++++ MATERIAL SUPPLIED ++++

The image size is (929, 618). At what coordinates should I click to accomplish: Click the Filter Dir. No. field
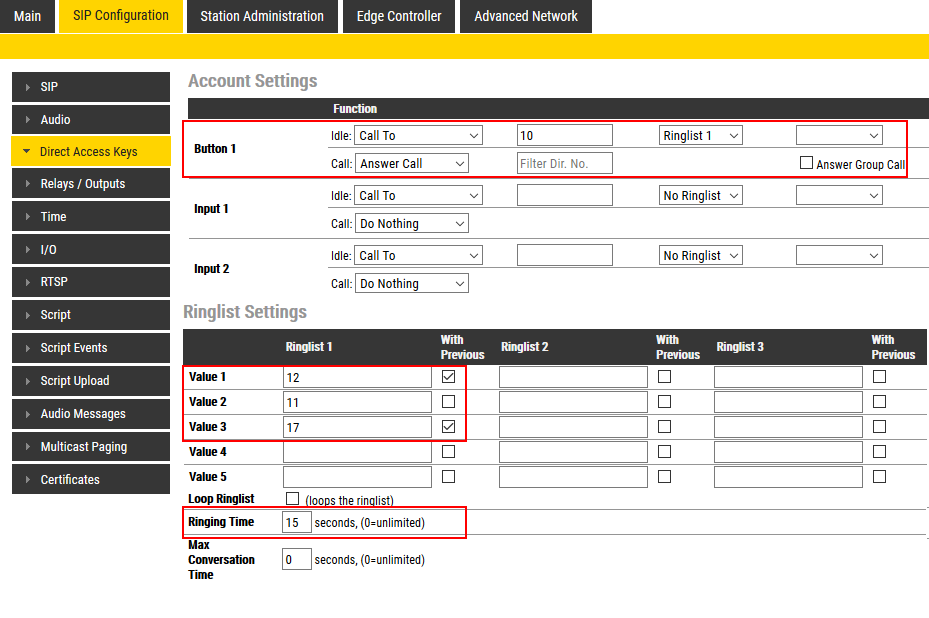point(564,163)
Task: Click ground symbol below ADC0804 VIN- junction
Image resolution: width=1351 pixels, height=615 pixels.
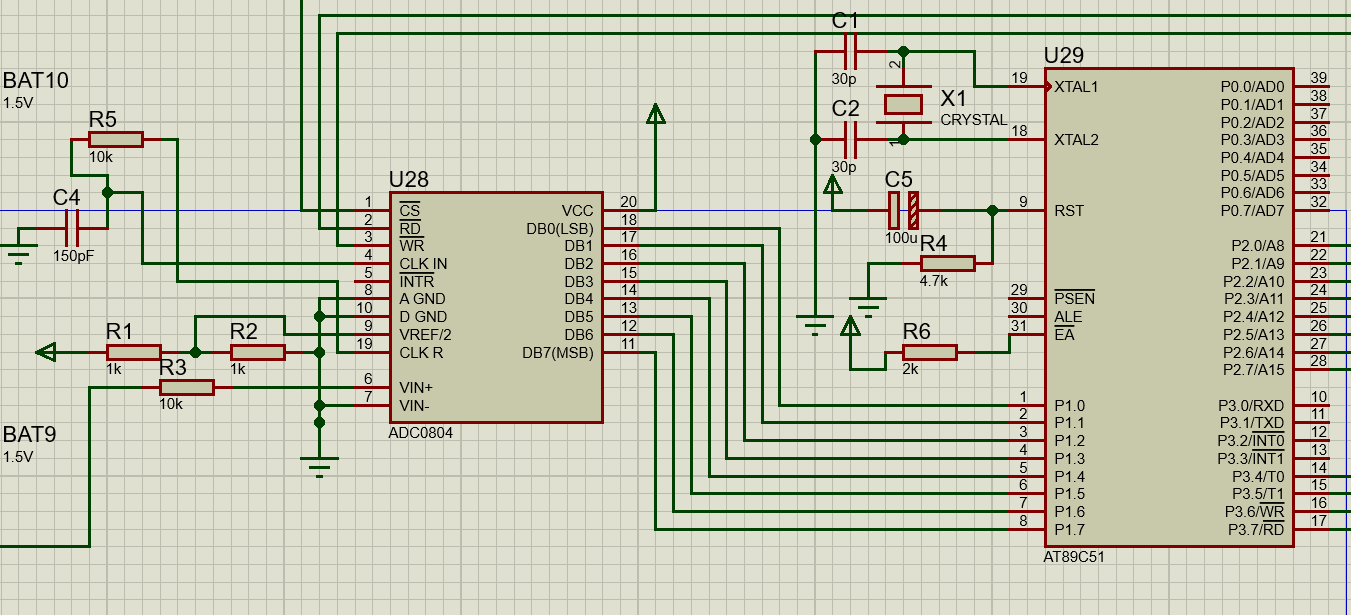Action: [x=319, y=464]
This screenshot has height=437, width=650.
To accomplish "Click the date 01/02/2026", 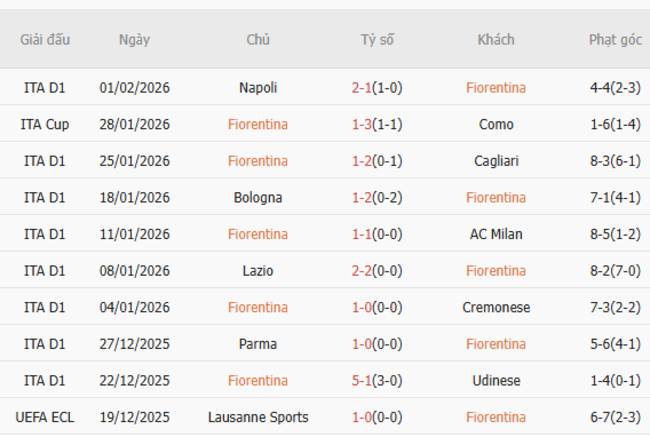I will (x=134, y=88).
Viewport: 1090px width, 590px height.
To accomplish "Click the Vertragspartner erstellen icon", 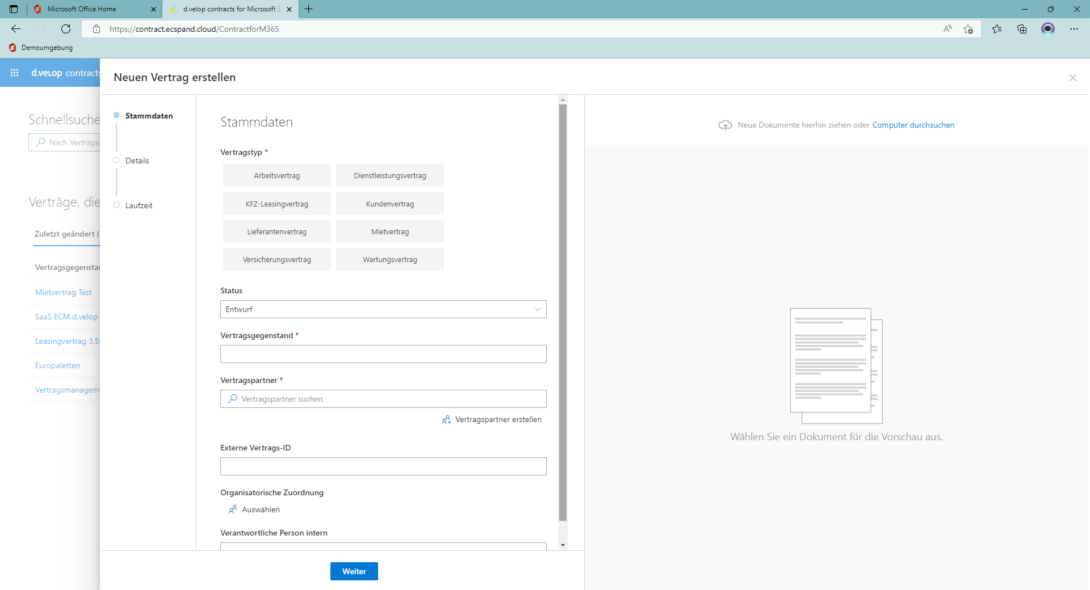I will 446,419.
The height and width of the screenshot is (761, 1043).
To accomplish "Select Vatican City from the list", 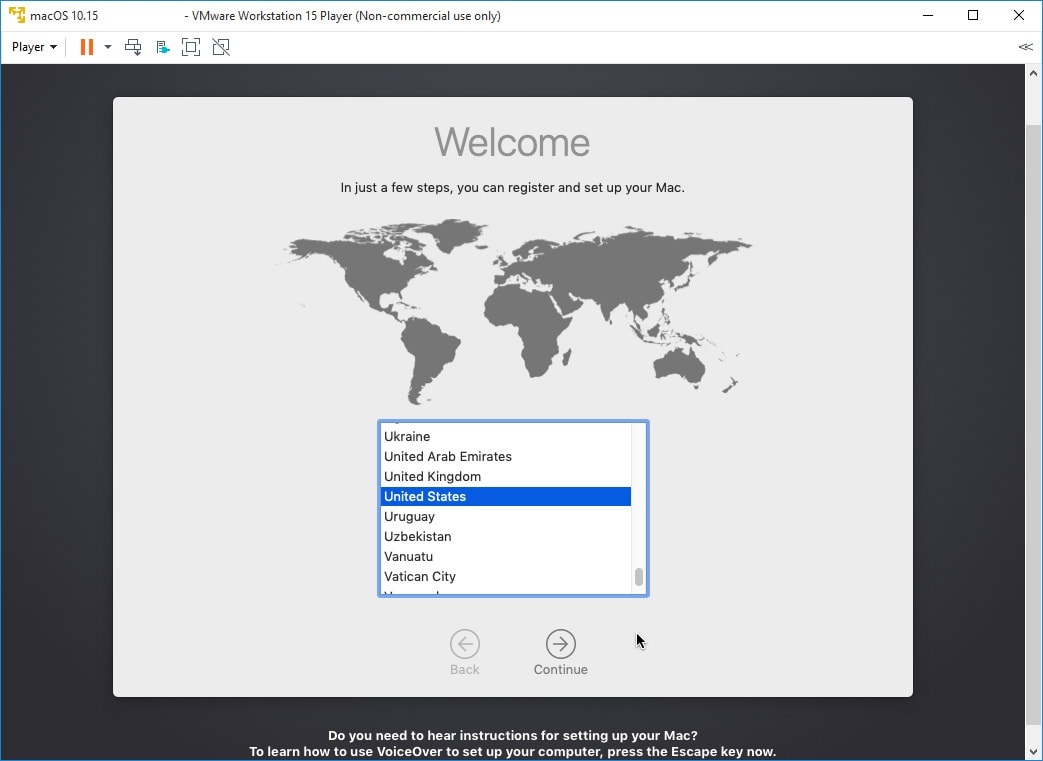I will click(419, 577).
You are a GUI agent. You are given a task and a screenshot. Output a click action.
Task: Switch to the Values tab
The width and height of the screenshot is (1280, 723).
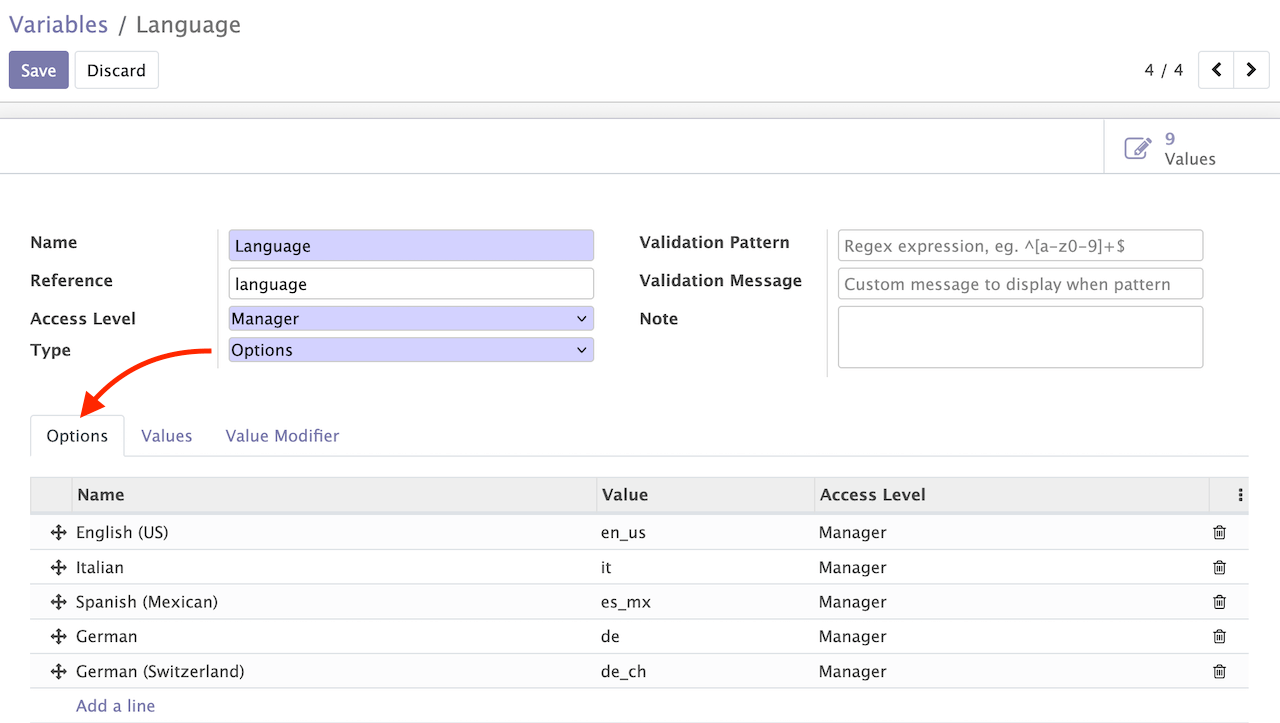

++++

▸ **THE EXERCISE**
Reproduce the records word for word, starting at the line containing "You are a GUI" and continuing through the end of the records. Leave out the pictures.

▸ **EXERCISE SOLUTION**
You are a GUI agent. You are given a task and a screenshot. Output a click action.
Task: Switch to the Values tab
The width and height of the screenshot is (1280, 723).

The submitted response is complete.